Which doesn't seem to contradict my point that it is about love as madness - defying the families in the context of the time is madness. It is not totally madness only because the feud is also madness.
Thanks for the example, Angus!
In neither case, incidentally, would this behaviour preclude the participants also having sex with women.
Because there wasn't a social drive towards monogamy? Or because sex with a man wasn't 'real' sex? Or was there some sort of balance, where marriage as an institution encouraged monogamy but the 'patronage' system allowed this specific kind of sex not to break the marriage vows?
(I may be wrong, here, but I was under the impression that the Greeks (in their status as founders of the modern world and inventers of all that is right and proper) were as keen on marriage as the next country. They must have had it as an institution, at least.
I've read one story which played Frodo/Sam as eros rather than agape and managed it beautifully, and I do see it can be done. What I don't buy is the idea that Sam's love is founded on the wish to get into Frodo's pants.
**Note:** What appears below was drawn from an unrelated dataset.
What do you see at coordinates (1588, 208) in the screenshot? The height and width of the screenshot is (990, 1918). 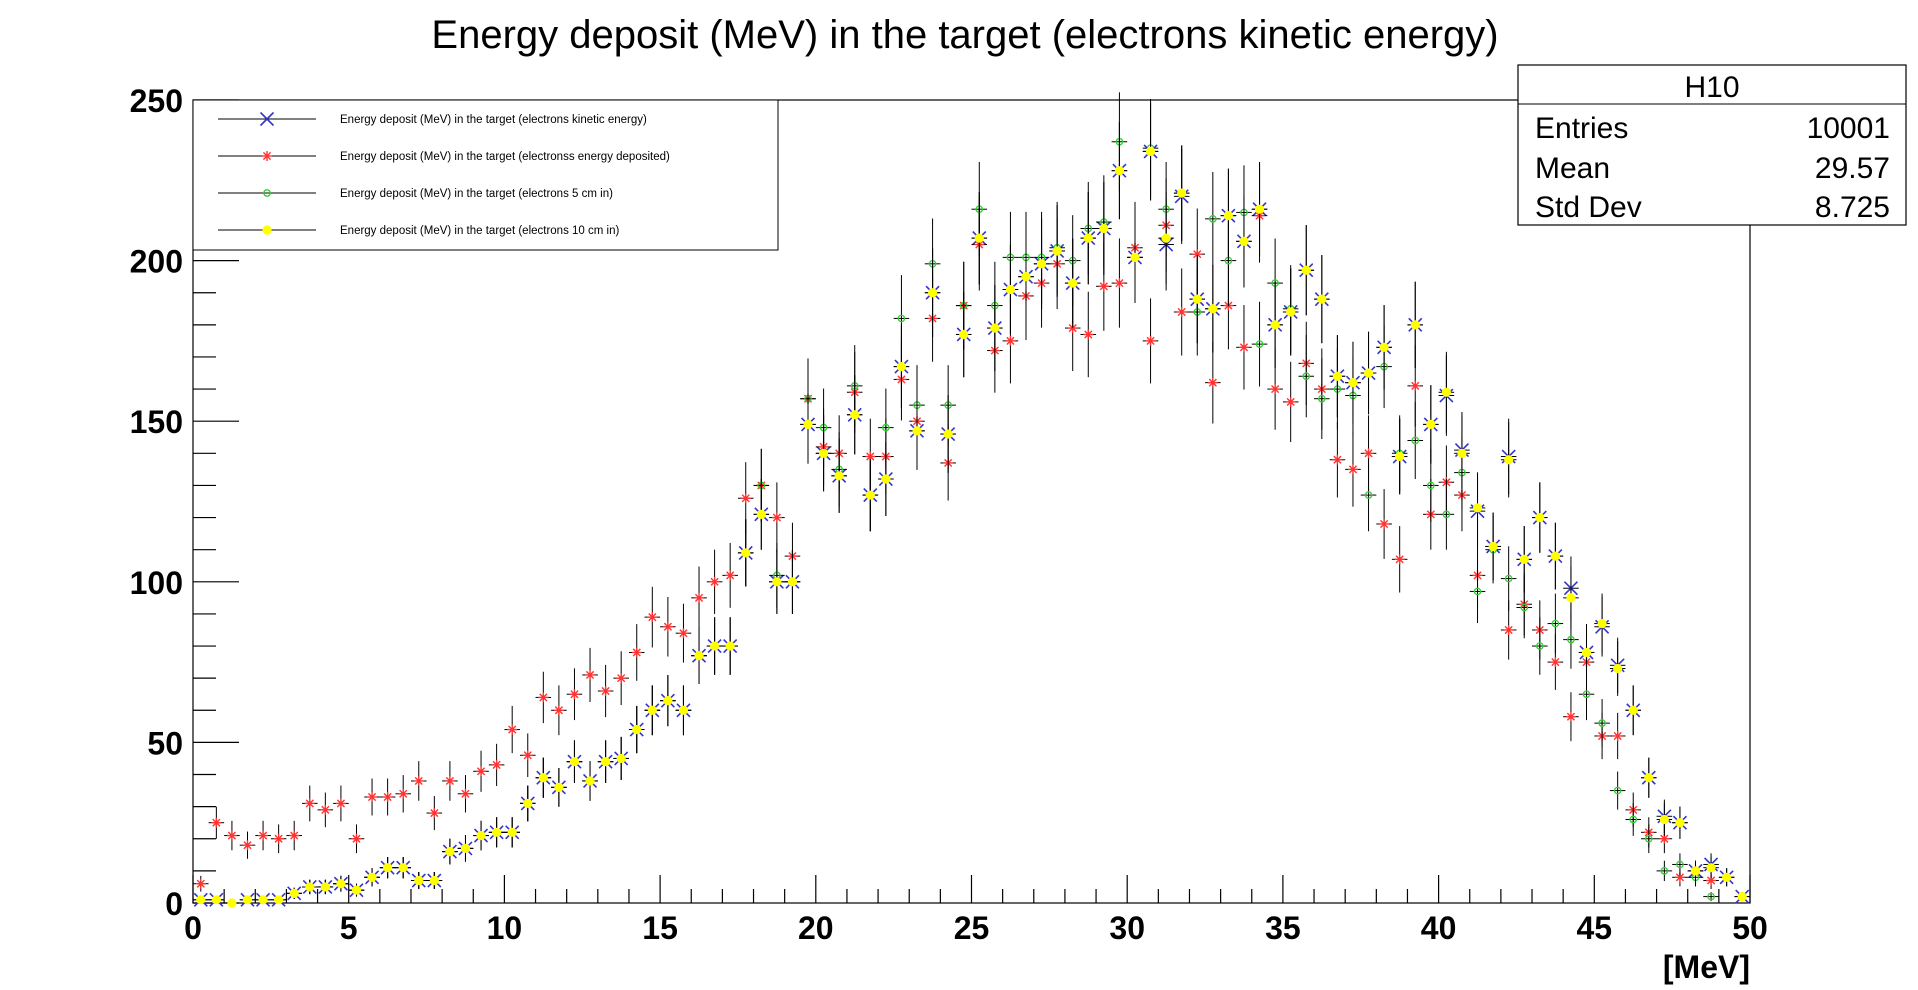 I see `stats-stddev-label: Std Dev` at bounding box center [1588, 208].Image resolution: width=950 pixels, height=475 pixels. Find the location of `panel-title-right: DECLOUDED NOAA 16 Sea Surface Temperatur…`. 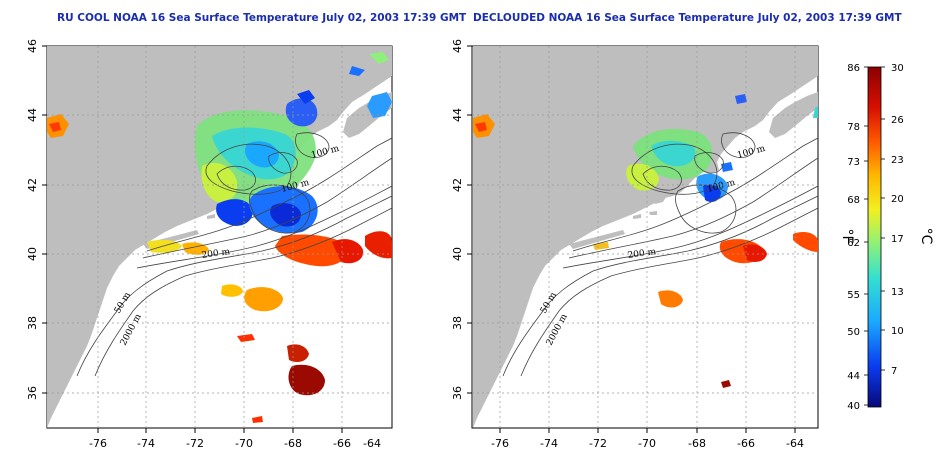

panel-title-right: DECLOUDED NOAA 16 Sea Surface Temperatur… is located at coordinates (688, 18).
If I understand you correctly, I have to agree. Extending "I want to make Mr. Frodo happy" to include "Mr. Frodo wants a blow job-- here goes" is one thing; changing the basis from "I want to make Mr. Frodo happy" to "I want to fuck Mr. Frodo through one of these nice soft elven mattresses" is another.
Definitely? Because my understanding is that Tudor ladies had pretty lively sex lives - Kathryn Howard, afiak, had a good number of liaisons prior to marrying Henry VIII (including noisy sex with one of the servants, iirc - possibly a music teacher, I forget) and it's not that much later than Chaucer was writing about the Wife of Bath and the Miller's tale and so forth.
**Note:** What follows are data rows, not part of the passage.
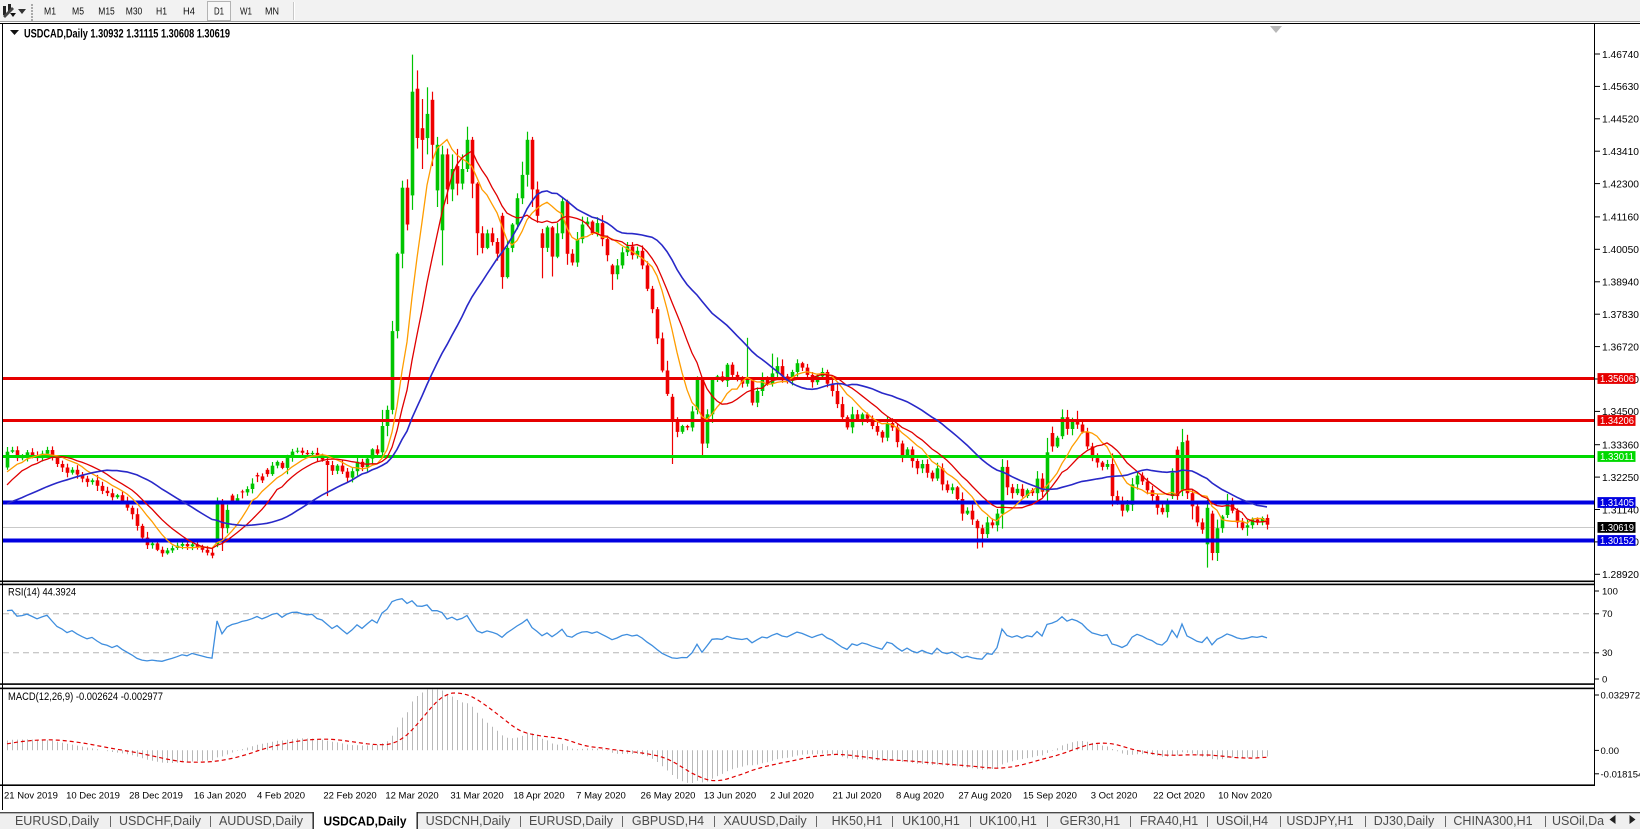  What do you see at coordinates (1620, 575) in the screenshot?
I see `svg-text: 1.28920` at bounding box center [1620, 575].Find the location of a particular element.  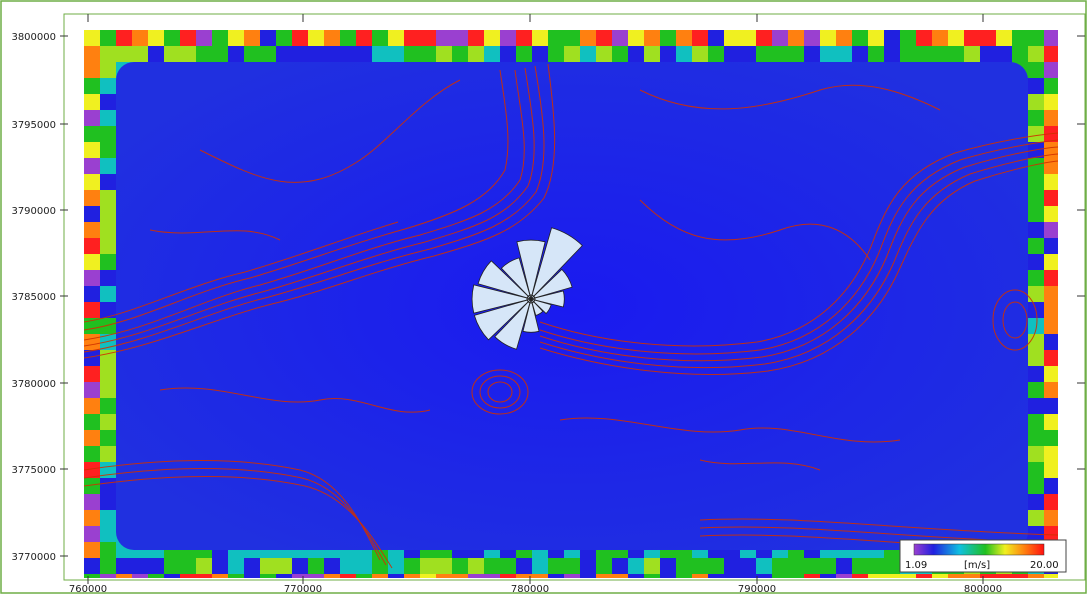

color-legend: 1.09 [m/s] 20.00 is located at coordinates (983, 556).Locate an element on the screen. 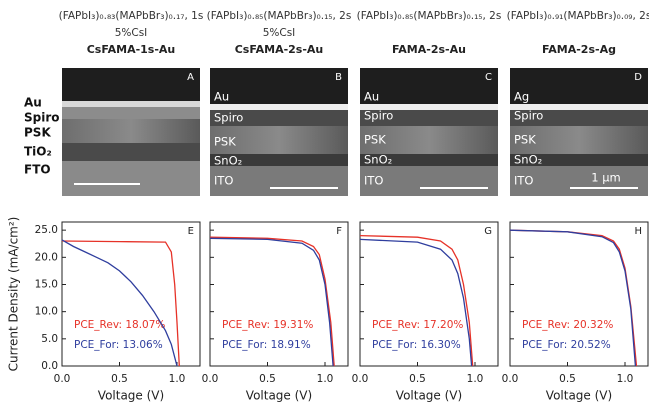 The image size is (649, 402). sample-name: CsFAMA-1s-Au is located at coordinates (132, 50).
That's a good point, Fay. It had sort of occured to me, but I couldn't think of the relevent examples.
I suspect that in Elisabethean times it would seem the most natural thing in the world for an unbalanced, unrestrained hatred between families to express itself in an equally unbalanced unrestrained loved between two dimwitted members of those same families.
That would make sense to me: if you approach it from that angle, "from forth the fatal loins of these two foes/ A pair of starcrossed lovers take their lives" actually looks logical.
(I love this thread.)
Pederasty was (and this is incredibly complicated) part of the interzone between childhood and adulthood - you're no longer a kid, and you have all these dangerous but valuable urges, so you get a mentor to help you reach a plateau of adulthood. He also gets, as a sort of fringe benefit, to bugger you senseless. It's the derivation of the fag/fagmaster relatioship in English public shools.